CUDA Dynamic Parallelism is the ability for GPU kernels to launch other GPU kernels directly from the device — eliminating round-trips to the CPU for recursive or adaptive algorithms where the next work unit depends on computed results.

Traditional GPU Programming Constraint

- Old model: CPU → launch kernel → GPU runs → CPU reads results → CPU decides next work → launch next kernel.
- Round-trip CPU-GPU overhead: 10–50 μs per kernel launch.
- Problem: Algorithms needing recursive subdivision required hundreds of CPU-GPU round-trips.

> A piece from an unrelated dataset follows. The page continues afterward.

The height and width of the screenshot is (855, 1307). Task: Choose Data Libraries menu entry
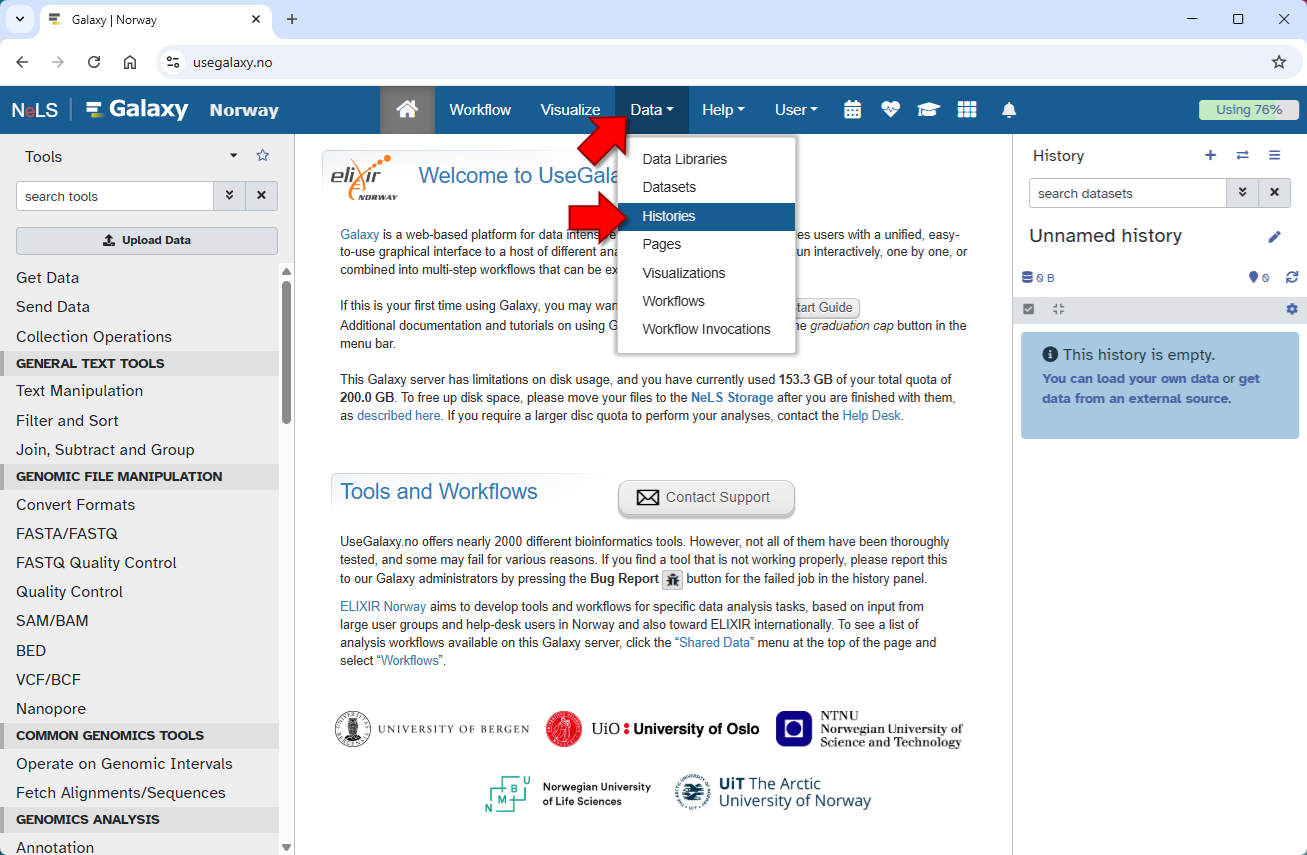[684, 159]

Dynamic Parallelism Solution

``cuda
__global__ void parent_kernel(int* data, int n) {
if (n > THRESHOLD) {
// Launch child kernel from within GPU kernel
child_kernel<<<n/2, 256>>>(data, n/2);
cudaDeviceSynchronize(); // Wait for child
merge_results<<<1, 32>>>(data, n);
} else {
base_case(data, n);
}
}
`

- Child kernels: Inherit parent's CUDA context.
- Synchronization: cudaDeviceSynchronize()` within kernel waits for all launched children.
- Stream inheritance: Children run on parent's stream by default.

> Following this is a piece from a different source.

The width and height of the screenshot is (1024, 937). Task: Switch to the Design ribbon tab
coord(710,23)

When Dynamic Parallelism Helps

- Adaptive mesh refinement: Refine only high-error regions → launch child kernels for refined areas.
- Quicksort on GPU: Partition → recursively sort two halves from device.
- Sparse BFS: Expand only non-empty frontier — don't launch fixed-size kernels.
- Traversal algorithms: Octree, BVH traversal with unknown depth.

Performance Considerations

- Child launch overhead: ~500ns on modern NVIDIA GPUs (vs. 10-50μs CPU-to-GPU).
- Memory: Child grid descriptors stored in global memory — small overhead.
- Nesting: Up to 24 levels of nesting supported (CUDA 5.0+).
- Overhead vs. benefit: Only worthwhile when CPU launch overhead was the bottleneck.

Alternatives

- Persistent threads: One kernel with internal work queue instead of nested launches.
- CUDA Graphs: Pre-record dynamic work patterns if structure is known.

CUDA Dynamic Parallelism is the key enabler for GPU-native recursive and adaptive algorithms — it eliminates the synchronization bottleneck that forced CPU coordination for work-adaptive GPU programs, enabling fully GPU-resident implementations of tree algorithms and adaptive solvers.